Once you reach the line containing "Open GOV (28, 2420)" in the data below, restate each line word for word up to and including the one containing "Information Quality (45, 2353)".

### Data records

++++++++++++++++++++

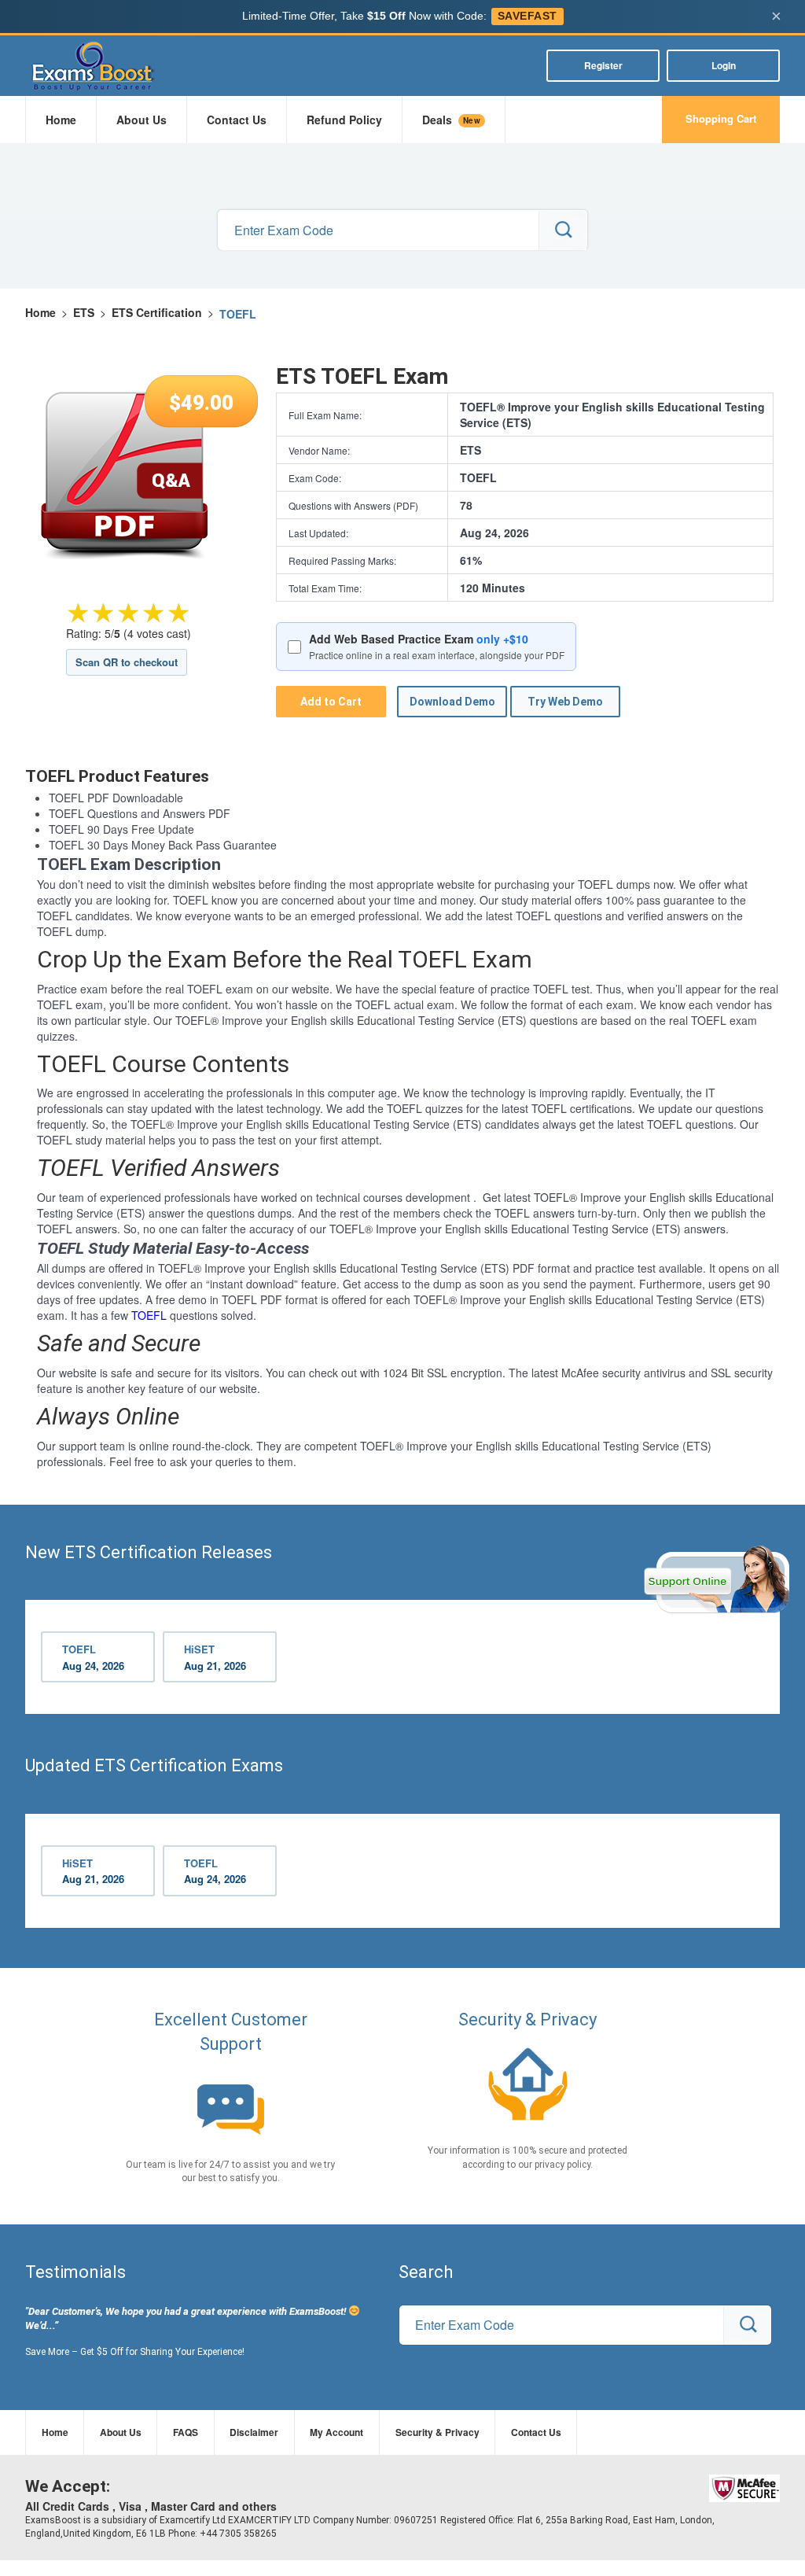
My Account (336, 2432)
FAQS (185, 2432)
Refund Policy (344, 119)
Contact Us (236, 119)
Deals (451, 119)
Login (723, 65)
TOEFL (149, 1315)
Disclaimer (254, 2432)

++++++++++++++++++++

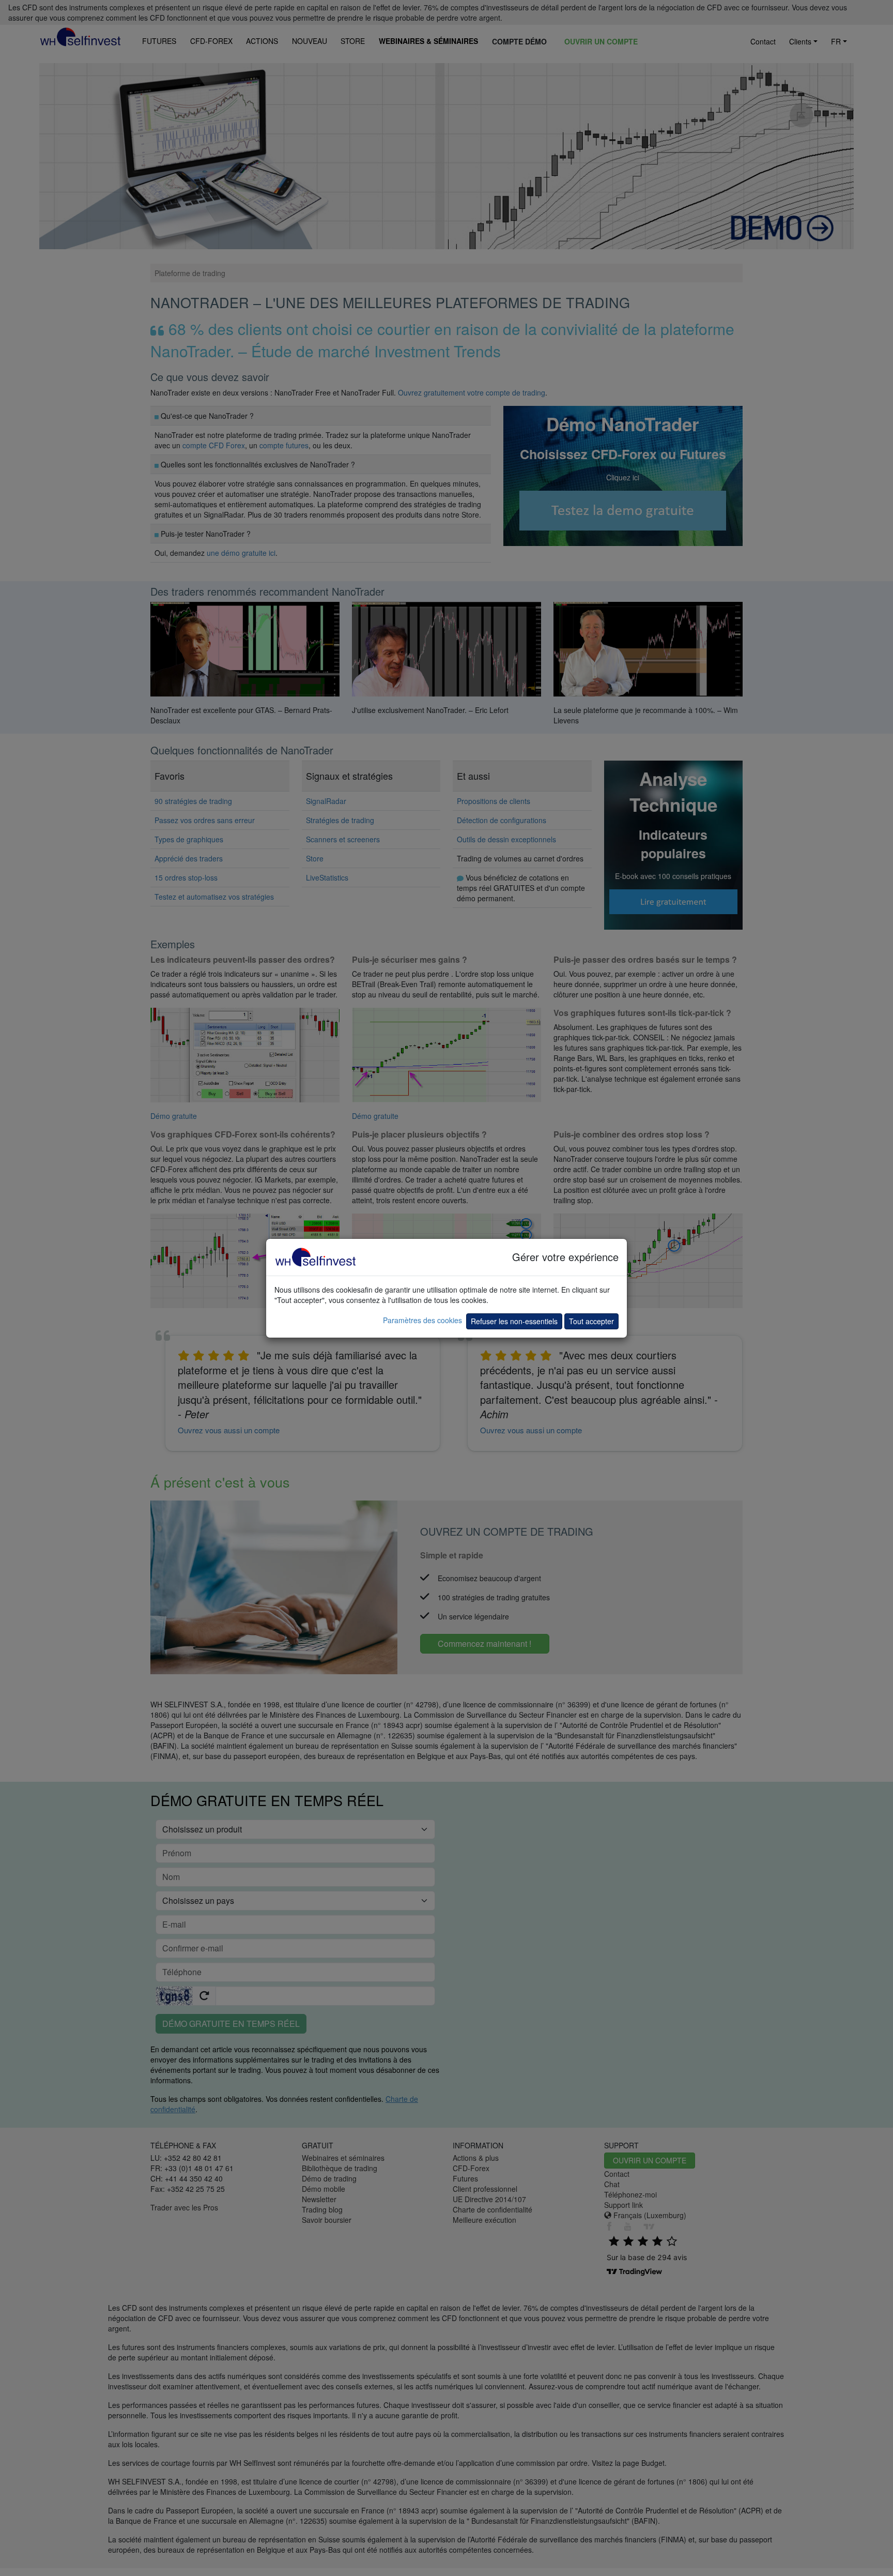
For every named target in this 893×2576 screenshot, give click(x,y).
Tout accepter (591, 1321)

++++++++++++++++++++

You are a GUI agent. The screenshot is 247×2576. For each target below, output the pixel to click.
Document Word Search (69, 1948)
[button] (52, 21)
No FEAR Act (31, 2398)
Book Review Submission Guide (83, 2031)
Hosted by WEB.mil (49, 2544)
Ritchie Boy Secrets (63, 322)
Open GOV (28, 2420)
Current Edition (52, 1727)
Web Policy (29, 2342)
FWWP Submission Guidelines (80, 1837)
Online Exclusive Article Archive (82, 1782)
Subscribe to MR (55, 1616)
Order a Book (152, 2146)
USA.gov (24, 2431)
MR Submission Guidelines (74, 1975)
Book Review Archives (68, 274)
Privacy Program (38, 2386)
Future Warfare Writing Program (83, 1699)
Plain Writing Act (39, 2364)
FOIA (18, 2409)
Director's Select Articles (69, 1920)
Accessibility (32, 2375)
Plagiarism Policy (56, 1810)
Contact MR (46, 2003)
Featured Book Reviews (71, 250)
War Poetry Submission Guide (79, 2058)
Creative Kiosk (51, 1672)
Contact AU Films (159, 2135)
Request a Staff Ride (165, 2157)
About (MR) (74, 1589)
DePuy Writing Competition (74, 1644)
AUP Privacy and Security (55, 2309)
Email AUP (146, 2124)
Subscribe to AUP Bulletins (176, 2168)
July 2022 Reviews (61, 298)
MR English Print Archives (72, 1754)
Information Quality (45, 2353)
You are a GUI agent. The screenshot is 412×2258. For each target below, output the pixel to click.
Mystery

++++++++++++++++++++

### Expected output
Open GOV (28, 2420)
Current Edition (52, 1727)
Web Policy (29, 2342)
FWWP Submission Guidelines (80, 1837)
Online Exclusive Article Archive (82, 1782)
Subscribe to MR (55, 1616)
Order a Book (152, 2146)
USA.gov (24, 2431)
MR Submission Guidelines (74, 1975)
Book Review Archives (68, 274)
Privacy Program (38, 2386)
Future Warfare Writing Program (83, 1699)
Plain Writing Act (39, 2364)
FOIA (18, 2409)
Director's Select Articles (69, 1920)
Accessibility (32, 2375)
Plagiarism Policy (56, 1810)
Contact MR (46, 2003)
Featured Book Reviews (71, 250)
War Poetry Submission Guide (79, 2058)
Creative Kiosk (51, 1672)
Contact AU Films (159, 2135)
Request a Staff Ride (165, 2157)
About (MR) (74, 1589)
DePuy Writing Competition (74, 1644)
AUP Privacy and Security (55, 2309)
Email AUP (146, 2124)
Subscribe to AUP Bulletins (176, 2168)
July 2022 Reviews (61, 298)
MR English Print Archives (72, 1754)
Information Quality (45, 2353)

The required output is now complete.